Police eventually caught him in South Lake after he drove into a cul-de-sac and was blocked in by police cars.

The pursuit lasted 25 minutes through Mandogalup, Banjup, Jandakot, Atwell and Cockburn Central before ending in South Lake.

Bloomfield was taken to Fiona Stanley Hospital as he had ingested an unknown substance at the time of his arrest.

On January 19, Bloomfield drove through a limestone wall at a business on Crompton Road causing $6500 of damage.

He broke into a caravan and stole various items worth $1400.

Members of the public called police and when they arrived, Bloomfield climbed a barbed wire fence into another premises before police caught him.

He told police he did it as “he needed to pay off a drug debt”.

The duty lawyer said Bloomfield had gone out with friends at the end of a four-day meth binge and needed to clear his head.

She said the 29-year-old had freaked out when police put on their lights and sirens.

She said he accepted it was serious pursuit and showed genuine insight and remorse into his offending.

Bloomfield had previously been falsely accused of inappropriate behaviour with a child.

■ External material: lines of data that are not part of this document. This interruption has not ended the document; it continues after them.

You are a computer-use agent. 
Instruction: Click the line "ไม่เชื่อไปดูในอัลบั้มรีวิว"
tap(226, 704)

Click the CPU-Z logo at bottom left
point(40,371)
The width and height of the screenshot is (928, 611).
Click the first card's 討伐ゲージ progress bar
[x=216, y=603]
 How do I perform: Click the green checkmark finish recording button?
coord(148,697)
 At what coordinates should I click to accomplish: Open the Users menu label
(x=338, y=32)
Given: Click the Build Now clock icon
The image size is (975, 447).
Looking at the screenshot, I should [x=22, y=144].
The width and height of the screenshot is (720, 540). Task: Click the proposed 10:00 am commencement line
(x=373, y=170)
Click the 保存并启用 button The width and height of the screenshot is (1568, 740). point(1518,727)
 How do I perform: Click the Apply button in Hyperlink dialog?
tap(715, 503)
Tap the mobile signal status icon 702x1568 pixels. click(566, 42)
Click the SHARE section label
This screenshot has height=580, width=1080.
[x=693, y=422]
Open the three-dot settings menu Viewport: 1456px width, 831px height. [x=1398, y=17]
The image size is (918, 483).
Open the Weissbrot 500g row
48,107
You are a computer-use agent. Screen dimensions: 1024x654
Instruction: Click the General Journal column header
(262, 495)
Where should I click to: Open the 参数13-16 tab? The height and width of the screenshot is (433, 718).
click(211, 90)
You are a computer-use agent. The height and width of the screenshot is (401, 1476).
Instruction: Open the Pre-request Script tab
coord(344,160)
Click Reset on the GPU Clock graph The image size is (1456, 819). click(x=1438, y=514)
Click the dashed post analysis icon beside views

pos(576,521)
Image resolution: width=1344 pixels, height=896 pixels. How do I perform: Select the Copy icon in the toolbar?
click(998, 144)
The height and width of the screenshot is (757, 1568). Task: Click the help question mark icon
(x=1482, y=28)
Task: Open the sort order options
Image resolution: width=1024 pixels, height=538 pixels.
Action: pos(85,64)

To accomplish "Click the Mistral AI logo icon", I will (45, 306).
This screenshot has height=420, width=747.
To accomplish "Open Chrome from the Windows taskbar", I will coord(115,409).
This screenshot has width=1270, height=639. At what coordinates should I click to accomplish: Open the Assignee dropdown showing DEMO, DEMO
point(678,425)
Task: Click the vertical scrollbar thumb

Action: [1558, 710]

“It was found to be completely false; it was later admitted by the accusers it was wrong but it led to his life falling off the rails and he became involved with methamphetamine,” the duty lawyer said.

She said he had been fully co-operative with police.

Magistrate Leanne Atkins said his behaviour had been appalling.

“Your driving was atrocious, you contacted other people’s cars and they were endangered when people like you drive recklessly,” she said.

“It was about 10.30 in the morning when there would have been members of the public around at that time.

“It is an appalling set of facts.”

She sentenced him one year and four months in prison and made him eligible for parole.

He was also disqualified from driving for three years and fined $3000.